In CODES (ARC Centre of Excellence in Ore Deposits) and the School of Earth Sciences at the University of Tasmania, the staff and other researchers have been routinely analysing sulphide and, to a lesser extent, non-sulphide minerals for minor and trace elements by LA-ICP-MS for several years. The technique allows for the quantitative measurement of up to 60 elements in situ with a spatial resolution of a few tens of microns, or less. Further details of the instrumentation are discussed in Chapter2.

(1.6) Two Types Of ICP-MS: LA Vs Solution

Before discussing the specifics of the CODES LA-ICP-MS instrument it is worth comparing LA- sampling with conventional (solution-based) techniques for presenting material to the ICPMS.

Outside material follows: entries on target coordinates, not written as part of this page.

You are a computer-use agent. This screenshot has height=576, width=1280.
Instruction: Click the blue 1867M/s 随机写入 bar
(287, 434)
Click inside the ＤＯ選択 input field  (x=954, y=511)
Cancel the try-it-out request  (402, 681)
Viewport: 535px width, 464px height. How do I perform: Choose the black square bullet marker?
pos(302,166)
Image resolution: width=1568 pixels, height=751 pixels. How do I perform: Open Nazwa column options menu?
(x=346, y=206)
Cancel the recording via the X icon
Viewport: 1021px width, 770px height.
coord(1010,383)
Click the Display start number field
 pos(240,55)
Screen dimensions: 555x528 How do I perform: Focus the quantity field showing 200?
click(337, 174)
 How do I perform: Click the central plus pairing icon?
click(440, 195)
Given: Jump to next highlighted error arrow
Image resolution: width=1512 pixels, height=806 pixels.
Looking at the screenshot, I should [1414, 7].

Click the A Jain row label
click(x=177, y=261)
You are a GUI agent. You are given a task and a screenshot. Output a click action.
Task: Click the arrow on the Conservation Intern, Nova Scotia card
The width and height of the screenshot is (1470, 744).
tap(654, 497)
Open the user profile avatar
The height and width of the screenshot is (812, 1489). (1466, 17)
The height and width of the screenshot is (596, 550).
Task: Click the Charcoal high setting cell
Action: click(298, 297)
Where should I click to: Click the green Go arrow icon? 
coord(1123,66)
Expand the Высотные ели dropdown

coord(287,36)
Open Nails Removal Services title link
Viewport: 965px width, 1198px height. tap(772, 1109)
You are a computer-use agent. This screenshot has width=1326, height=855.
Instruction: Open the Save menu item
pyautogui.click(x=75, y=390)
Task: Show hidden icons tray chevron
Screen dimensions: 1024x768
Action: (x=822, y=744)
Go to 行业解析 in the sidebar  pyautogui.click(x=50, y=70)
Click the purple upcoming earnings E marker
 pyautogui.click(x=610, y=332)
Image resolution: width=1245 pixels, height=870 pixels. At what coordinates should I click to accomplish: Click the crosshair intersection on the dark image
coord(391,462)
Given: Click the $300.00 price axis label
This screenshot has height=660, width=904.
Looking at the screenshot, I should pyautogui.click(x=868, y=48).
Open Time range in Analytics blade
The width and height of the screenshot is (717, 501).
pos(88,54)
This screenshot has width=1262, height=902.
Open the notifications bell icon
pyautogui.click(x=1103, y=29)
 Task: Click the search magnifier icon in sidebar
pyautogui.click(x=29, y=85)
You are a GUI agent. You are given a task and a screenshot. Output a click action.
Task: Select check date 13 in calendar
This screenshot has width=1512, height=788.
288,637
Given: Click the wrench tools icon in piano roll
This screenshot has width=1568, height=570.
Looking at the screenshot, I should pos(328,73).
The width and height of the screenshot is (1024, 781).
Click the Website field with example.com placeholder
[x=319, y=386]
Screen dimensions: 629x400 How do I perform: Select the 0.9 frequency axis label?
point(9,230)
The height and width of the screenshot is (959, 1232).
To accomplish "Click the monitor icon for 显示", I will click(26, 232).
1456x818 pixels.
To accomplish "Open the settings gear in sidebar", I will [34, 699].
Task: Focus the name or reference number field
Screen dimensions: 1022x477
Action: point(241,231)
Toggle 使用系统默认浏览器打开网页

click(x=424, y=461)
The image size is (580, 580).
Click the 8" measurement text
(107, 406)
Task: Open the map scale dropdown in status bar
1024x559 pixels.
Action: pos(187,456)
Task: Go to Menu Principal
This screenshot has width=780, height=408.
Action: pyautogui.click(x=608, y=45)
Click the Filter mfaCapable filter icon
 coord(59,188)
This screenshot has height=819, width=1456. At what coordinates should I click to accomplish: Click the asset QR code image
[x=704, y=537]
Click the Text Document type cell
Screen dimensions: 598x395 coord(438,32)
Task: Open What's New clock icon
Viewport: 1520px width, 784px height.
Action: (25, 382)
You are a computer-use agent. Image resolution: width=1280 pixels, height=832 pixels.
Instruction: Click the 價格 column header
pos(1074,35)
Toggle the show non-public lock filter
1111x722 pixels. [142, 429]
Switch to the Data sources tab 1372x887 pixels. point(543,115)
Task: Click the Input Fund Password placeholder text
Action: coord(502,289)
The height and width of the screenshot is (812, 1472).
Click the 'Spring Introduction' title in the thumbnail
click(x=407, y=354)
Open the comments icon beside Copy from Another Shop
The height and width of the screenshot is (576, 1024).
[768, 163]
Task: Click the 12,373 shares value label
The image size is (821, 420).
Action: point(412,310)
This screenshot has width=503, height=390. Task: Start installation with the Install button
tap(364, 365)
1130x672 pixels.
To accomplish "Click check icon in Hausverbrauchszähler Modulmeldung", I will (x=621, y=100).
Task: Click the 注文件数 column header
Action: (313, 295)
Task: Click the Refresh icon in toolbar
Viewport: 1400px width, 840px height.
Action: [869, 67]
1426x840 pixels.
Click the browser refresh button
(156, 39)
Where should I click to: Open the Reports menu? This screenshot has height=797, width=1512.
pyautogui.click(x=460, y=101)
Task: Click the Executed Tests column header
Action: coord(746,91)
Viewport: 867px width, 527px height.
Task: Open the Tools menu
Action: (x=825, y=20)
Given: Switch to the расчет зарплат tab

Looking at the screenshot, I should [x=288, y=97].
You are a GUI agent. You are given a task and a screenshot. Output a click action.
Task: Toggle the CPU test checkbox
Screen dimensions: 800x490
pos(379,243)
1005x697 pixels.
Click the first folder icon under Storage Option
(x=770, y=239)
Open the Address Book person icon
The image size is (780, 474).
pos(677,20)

In LA analysis the material to be analyzed comprises very small particles with a range of sizes that are carried in a stream of Ar gas to the plasma of an ICPMS. In the plasma these particles are vaporized and ionized (see Section 2.3.1). Then the ionized species or ions are sampled and pass through a quadrupole mass discriminator (see Section 2.3.2) and on to a detector for counting. The detector measures the number of electrons I hits from the selected ions (see Section 2.3.3). Lastly, these numerical data are captured as a csv file for subsequent processing (see Section 4 .1).

For solution-based ('conventional') ICP-MS analysis the material being analysed is digested (dissolved) and presented to the plasma in a dilute, weakly acid, solution.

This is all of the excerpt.